For better or For Worse- PARENTING

Everyone is pretty familiar with marriage vows, but not many people consider applying those same promises to having children....
"to have and to hold from this day forward, for better or for worse, for richer, for poorer, in sickness and in health, to love and to cherish; from this day forward until death do us part."

Now apply that to how you raise your child. Are you loving and cherishing them? Are you caring for them mentally and physically regardless of their views on religion or love? Are you concerned for their well being even when you do not agree with their choices?

BY NO MEANS am I saying parents are to be fiscally responsible for their offspring for the entire duration of their life! I do know that there have been times in my life when I choose to love, honor, and make sure my son felt cherished even if I had to work extra hard or save extra long. I believe that memories are something I can pass down to my child.

Many people are comfortable saying that "blood is thicker" and claiming family when it is easy. What about when your heart is broken for and/or by them? Do you choose love? Do your words and actions reflect the same overwhelmingly crushing love as when you held them for the first time? Even if their arrival into the world was not apart of YOUR intentions at that moment- the entire universe and stars in the heavens had to align so that during the very tiny window that a woman is ovulating that everything worked out to allow this tiny human to exist. The world needed their  existence for some good that is greater than you. Maybe they are hear to lead people and change thousands of peoples' lives. Maybe they are here to inspire someone who will be kinder and more gentle to others.  Whether you are able to see the ripple of effect that you ( or they) have- there is a ripple. Our lives are not lived isolated without any interaction. Our lives are touched, shaped, grown, and moved by the ripples of others who have touched us both positively or negatively.

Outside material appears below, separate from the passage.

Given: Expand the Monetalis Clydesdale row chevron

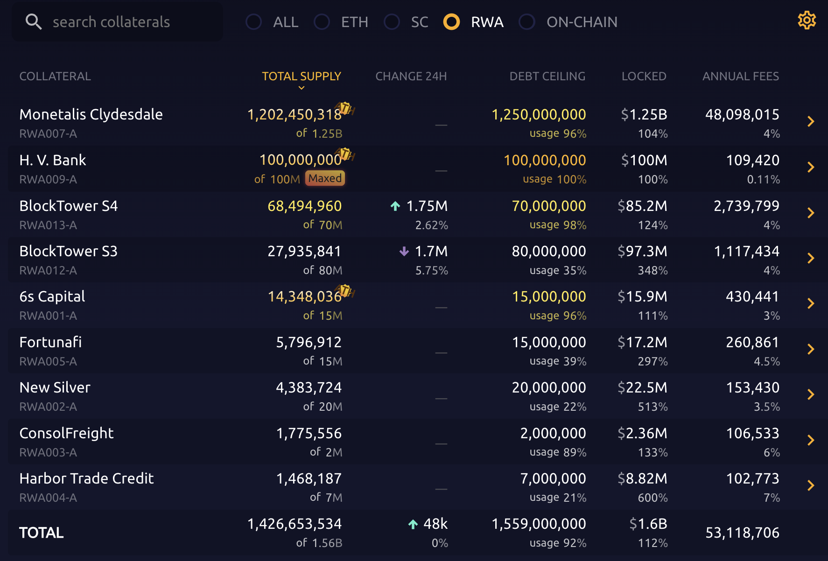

If parenthood had vows- I do not think they would be that much different than the vows of commitment that most people say during a wedding. As a parent I often feel as though my hear tis walking around outside my body. I am proud when my succeeds. I feel the desire to protect and comfort him when he fails- and sometimes allowing him to fall and learn to get up is harder for me to allow than the lesson he is learning. I want him to grow to be a good man who loves his family and kisses his babies goodnight.

I dream of him being the kid of man whose kids run to him after work. I parent and nurture him hoping that the man I am going to eventually send into the world will be protective and stand in the gaps of other's weakness and gentle to those who need it. I am raising a husband and a father. There is not a "little boy" that sleeps in his room- but rather a developing man.

Are you taking your rolls as parent seriously? You are raising our future generations. You are raising the people who will change the world .

Are your actions as a parent going to help or hurt ?
Because "for better or for worse" you are the main difference.